Edward Taehan Chang, ethnic studies professor at the University of California-Riverside, speaks of "the burden of double expectation" that Asian-Americans carry. First, there is the "myth of the model minority" which demands they be hard-working high-achievers. Second, there are the expectations of academic accomplishment from family. "Parents often don't understand how much pressure is created."

Indian-Americans are no shirkers when it comes to expecting children to do well in school and career. Madhulika Khandelwal of the Asia America Center, Queens College, says the community has its own "model minority myth". There is great income variety among Indian-Americans than is recognised. "The community likes to paper over class differences." The focus is on the investment bankers. The taxi drivers get overlooked.

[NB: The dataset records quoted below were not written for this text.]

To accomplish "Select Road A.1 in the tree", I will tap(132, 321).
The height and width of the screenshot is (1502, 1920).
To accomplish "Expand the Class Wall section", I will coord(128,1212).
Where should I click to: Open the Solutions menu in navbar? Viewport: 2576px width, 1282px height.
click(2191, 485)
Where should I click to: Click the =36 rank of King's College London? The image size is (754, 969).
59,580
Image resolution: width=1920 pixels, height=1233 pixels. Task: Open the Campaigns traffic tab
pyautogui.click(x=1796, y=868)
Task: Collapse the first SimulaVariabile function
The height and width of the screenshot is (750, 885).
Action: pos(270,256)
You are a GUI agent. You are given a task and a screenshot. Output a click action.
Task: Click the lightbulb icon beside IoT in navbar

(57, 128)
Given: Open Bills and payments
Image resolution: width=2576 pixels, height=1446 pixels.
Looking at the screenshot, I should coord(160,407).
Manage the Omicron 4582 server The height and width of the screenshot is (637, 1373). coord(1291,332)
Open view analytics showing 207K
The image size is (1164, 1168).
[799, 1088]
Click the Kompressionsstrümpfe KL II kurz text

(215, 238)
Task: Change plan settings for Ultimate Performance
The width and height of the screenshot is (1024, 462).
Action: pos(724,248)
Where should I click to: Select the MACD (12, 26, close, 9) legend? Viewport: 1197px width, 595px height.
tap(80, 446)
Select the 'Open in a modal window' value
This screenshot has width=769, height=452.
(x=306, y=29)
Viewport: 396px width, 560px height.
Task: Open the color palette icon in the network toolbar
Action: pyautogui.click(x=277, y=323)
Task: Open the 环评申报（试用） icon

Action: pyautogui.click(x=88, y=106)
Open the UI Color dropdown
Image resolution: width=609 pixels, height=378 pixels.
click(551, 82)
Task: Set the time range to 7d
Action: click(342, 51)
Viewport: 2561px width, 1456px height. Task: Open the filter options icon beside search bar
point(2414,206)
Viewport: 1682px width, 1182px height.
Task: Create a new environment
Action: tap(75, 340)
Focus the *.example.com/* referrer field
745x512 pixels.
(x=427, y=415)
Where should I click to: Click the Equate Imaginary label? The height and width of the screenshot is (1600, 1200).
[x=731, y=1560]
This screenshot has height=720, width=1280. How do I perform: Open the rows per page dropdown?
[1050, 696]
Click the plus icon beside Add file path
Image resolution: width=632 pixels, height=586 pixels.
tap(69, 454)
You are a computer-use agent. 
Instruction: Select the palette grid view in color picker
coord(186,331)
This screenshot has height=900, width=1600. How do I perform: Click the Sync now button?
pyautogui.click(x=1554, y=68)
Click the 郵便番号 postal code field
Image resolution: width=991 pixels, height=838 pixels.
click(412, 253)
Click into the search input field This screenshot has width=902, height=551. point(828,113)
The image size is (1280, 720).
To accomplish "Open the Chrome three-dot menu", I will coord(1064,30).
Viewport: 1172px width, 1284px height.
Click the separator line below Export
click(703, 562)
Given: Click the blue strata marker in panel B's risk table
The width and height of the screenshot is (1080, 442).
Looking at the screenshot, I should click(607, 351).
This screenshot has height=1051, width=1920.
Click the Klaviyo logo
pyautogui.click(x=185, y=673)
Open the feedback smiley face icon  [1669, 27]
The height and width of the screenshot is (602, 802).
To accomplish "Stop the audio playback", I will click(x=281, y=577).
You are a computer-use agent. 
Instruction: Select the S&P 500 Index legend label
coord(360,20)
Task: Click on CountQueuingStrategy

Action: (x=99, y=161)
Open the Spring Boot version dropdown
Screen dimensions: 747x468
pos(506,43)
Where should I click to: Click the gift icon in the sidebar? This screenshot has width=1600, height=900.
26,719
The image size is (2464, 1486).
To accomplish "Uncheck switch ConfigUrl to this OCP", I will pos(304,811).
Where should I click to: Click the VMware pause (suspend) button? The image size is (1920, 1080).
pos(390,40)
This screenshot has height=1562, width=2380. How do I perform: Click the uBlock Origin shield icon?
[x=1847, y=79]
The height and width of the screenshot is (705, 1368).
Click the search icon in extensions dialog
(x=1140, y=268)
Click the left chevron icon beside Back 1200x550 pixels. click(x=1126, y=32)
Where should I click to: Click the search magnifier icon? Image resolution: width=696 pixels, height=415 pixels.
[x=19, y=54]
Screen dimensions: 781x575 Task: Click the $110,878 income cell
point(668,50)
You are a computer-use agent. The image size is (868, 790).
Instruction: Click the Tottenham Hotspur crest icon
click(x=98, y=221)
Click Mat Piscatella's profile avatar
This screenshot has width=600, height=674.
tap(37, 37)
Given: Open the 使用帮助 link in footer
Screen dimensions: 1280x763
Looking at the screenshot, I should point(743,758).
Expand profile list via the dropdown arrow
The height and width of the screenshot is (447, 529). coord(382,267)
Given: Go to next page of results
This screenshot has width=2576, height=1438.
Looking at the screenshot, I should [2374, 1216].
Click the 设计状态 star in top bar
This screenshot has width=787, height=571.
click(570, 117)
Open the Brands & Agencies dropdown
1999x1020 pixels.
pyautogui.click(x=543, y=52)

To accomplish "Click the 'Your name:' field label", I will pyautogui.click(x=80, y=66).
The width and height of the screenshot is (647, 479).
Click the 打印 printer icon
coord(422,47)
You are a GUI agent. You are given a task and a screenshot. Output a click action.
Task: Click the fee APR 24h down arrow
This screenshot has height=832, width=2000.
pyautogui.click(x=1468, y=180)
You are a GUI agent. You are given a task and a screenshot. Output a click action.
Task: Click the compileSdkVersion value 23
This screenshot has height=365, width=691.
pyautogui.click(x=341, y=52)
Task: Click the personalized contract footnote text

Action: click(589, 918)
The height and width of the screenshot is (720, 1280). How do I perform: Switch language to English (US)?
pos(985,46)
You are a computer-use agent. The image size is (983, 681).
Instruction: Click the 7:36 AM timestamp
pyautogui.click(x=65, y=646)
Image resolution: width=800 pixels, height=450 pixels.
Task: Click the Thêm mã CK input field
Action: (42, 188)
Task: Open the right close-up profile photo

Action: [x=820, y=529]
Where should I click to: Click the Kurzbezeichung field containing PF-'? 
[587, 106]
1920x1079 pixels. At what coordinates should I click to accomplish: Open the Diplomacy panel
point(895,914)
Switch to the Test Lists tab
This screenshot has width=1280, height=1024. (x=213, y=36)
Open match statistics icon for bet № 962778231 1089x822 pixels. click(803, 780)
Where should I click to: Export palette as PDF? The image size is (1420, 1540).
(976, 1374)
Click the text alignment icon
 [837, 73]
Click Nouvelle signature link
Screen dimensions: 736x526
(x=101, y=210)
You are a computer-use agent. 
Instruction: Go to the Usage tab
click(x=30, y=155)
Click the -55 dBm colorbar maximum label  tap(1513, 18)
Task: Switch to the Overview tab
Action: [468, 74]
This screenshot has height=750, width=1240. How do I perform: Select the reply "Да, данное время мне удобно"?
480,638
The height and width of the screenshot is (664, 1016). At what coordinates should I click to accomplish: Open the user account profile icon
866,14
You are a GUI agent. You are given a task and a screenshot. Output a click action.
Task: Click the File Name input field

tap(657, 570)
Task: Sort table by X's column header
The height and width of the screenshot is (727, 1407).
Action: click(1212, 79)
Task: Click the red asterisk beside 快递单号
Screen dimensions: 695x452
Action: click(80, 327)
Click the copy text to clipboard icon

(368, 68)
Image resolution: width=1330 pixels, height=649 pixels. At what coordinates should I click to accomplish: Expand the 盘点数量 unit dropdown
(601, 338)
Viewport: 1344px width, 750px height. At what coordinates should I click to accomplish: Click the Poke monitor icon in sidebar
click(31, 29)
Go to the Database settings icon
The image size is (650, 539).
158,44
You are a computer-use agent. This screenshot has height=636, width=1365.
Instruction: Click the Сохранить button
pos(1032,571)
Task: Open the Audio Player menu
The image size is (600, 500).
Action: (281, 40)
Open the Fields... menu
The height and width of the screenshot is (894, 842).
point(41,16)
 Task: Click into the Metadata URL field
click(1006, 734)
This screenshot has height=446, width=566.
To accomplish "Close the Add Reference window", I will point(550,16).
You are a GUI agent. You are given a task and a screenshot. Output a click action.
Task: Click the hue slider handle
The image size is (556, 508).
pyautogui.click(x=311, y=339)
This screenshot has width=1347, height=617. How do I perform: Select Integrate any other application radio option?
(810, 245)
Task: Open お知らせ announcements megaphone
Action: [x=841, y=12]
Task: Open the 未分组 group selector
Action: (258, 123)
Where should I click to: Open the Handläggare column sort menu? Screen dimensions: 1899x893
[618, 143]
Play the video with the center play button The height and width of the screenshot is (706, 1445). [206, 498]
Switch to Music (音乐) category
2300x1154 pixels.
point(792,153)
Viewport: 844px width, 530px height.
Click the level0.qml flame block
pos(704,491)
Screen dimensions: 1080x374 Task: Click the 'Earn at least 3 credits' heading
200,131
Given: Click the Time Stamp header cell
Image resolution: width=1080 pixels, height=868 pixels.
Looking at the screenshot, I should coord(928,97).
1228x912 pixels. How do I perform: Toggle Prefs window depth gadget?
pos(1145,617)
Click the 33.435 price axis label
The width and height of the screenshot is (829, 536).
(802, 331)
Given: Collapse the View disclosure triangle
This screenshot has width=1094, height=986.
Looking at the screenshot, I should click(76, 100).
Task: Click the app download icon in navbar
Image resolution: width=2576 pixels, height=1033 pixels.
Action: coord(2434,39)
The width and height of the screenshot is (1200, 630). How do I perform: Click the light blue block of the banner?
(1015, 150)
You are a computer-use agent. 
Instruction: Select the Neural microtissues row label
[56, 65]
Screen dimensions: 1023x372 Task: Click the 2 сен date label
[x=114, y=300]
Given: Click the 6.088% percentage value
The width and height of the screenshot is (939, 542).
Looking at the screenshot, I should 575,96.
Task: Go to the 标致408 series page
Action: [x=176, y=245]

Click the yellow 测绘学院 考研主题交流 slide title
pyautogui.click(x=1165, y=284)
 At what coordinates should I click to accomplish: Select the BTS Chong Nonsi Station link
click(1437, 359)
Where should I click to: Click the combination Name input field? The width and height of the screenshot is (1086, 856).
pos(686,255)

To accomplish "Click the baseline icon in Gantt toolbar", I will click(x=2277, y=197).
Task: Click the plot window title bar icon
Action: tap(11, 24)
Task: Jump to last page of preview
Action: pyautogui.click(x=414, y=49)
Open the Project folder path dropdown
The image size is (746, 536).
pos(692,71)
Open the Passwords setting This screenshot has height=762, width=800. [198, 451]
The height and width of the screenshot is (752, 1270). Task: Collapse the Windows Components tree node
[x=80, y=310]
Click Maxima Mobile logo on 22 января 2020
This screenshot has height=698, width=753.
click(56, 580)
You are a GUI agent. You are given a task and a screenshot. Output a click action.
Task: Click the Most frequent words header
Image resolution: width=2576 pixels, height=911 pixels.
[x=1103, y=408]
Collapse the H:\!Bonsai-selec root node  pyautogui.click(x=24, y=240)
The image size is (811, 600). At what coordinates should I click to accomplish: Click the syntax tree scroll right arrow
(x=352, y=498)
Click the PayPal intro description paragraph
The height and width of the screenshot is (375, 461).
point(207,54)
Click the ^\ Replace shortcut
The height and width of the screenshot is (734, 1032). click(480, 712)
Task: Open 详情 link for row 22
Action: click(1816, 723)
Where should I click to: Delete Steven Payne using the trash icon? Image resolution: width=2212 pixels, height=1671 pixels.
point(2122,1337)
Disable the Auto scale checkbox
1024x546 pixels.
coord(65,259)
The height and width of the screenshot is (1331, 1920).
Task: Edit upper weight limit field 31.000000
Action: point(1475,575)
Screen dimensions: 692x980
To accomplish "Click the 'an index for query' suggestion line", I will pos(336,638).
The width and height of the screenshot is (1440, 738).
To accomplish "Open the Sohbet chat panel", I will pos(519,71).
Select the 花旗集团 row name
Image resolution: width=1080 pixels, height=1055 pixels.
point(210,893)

Assimilation in the US poses another set of problems. Observers of the Korean community often speak of the "1.5 generation": Asian-Americans who came to the US between the ages of seven and 11. "If they succeed they do well. Speaking a second language is useful in a global society," says Chang. "But sometimes they don't speak either language well. They have serious problems becoming a member of either Korean or American society." Cho came to the US when he was eight.

Indian-Americans may have an advantage. Indians come from "a postcolonial society with a lot of British exposure," says Khandelwal. Their command of English is an advantage in the US. Khandelwal says Korean colleagues tell her Indian migrants seem to handle the transition easily.

However, it's not all milk and honey for Indian migrants. "Identity is not something that a migrant to the US gets automatically," says Khandelwal. Going to college — when youth are separated from family and exposed to a broad spectrum of people – often generates "anxiety and isolation" and makes second or third generation immigrants "wonder about their place in society." Lower-class Indians don't even have a linguistic leg-up because they are often "uncomfortable with speaking English".

Chang believes Koreans were traditionally more demanding on their children than other Asian-Americans groups. However, all groups are addicted to what he calls the "education gamble". They invest everything into one basket and have no alternative if that doesn't work. "Cho, for example, was a gambling failure. His sister, who goes to Princeton, is a success." Fortunately, he says, Asian-American parents are learning to ease off a bit. Even Koreans seem to be coming around to the view that if their children "make it to college, that's success enough. After that, it's hands off."